There were 20 other members who chose to abstain during the vote and expressed more or less similar opinion. Among those who flatly rejected the treaty are Iran, Korea and Syria. Though not pleased with the fact that the treaty lacks consensus, the civil society groups say they are hopeful that it eventually lead to produce positive results.

The Control Arms Coalition, an umbrella group consisting of more than 100 civil society groups, holds that, despite some flaws, the teary would help protect millions living in daily fear of armed violence and at risk of rape, assault, displacement and death.

"[This] gives hope to the millions affected by armed violence every day. Gunrunners and dictators have been sent a clear message that their time of easy access to weapons is up," said Anna Macdonald, head of Arms Control, Oxfam.

"For generations the arms trade has been shrouded in secrecy but from now on it will be open to scrutiny," she added in a statement.

The treaty is designed to make governments take responsibility for every arms transfer that enters or leaves their territory, and requires that they put human rights and humanitarian law, not profit, at the heart of every decision.

According to the Coalition, more than 500,000 people are killed by armed violence every year. Eight of the most violence-affected countries in the world were to sign the treaty, which would make it more difficult for illicit arms to cross their borders, the Coalition said.

Conflict-wracked countries such as the Democratic Republic of Congo and South Sudan were expected to take the lead in endorsing the treaty to protect millions of people displaced from their homes due to armed violence.

When the campaign against illicit arm flow was first kicked off by the Coalition over a decade ago, only three countries – Mali, Costa Rica and Cambodia – supported the treaty. Today, more than 150 nations are in favour, including Pakistan.

Before the voting in April, Syria explained that it was "not against the treaty" and that it just wanted to see "a good treaty that will not [be] regretted later".

Syria said it wanted a reference in the text to the right to self-determination of people living under foreign occupation, and specifically cited Israel in this regard.

Before the vote, Russia, India, Cuba, Venezuela, Bolivia and several other countries described the treaty text as "unbalanced", and noted that it was full of shortcomings.

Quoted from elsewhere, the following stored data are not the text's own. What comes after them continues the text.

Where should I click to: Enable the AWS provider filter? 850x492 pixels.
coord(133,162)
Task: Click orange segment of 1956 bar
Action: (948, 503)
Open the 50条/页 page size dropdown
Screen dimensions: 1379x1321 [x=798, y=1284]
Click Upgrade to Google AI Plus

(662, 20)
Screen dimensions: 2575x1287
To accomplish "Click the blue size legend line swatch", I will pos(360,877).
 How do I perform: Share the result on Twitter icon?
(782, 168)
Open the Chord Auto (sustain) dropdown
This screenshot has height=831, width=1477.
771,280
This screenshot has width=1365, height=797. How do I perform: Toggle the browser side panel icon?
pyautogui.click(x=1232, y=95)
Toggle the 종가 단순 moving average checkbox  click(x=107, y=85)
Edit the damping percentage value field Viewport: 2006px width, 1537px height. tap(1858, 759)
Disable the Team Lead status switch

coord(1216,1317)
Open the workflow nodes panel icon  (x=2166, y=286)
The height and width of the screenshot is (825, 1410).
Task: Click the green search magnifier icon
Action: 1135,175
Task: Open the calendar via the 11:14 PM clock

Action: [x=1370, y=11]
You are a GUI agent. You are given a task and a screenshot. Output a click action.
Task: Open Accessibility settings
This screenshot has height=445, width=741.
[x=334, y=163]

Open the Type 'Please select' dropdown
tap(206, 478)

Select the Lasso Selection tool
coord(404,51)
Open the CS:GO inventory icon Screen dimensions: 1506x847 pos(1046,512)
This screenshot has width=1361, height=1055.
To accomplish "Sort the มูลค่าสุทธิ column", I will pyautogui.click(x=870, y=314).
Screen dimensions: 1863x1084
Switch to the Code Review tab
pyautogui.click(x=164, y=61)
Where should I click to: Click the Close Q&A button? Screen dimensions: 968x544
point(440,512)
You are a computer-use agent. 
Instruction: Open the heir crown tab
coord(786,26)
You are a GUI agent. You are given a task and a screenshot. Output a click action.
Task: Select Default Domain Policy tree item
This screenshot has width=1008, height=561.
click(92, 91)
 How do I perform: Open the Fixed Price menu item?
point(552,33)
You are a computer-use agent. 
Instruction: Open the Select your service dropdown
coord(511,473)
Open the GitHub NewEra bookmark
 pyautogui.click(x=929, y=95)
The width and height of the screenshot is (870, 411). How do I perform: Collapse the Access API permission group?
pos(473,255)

Though Pakistan voted in favour of the resolution, it regretted what it described as "the lack of definitions" and expressed the view that there was "a relative lack of accountability for exporters".

The United States, the world's largest arms exporter, is in favour of the treaty but was not among the first signatories.

"The United States welcomes the opening of the Arms Trade Treaty for signature, and we look forward to signing it as soon as the process of conforming the official translations is completed satisfactorily," said US Secretary of State John Kerry in a statement.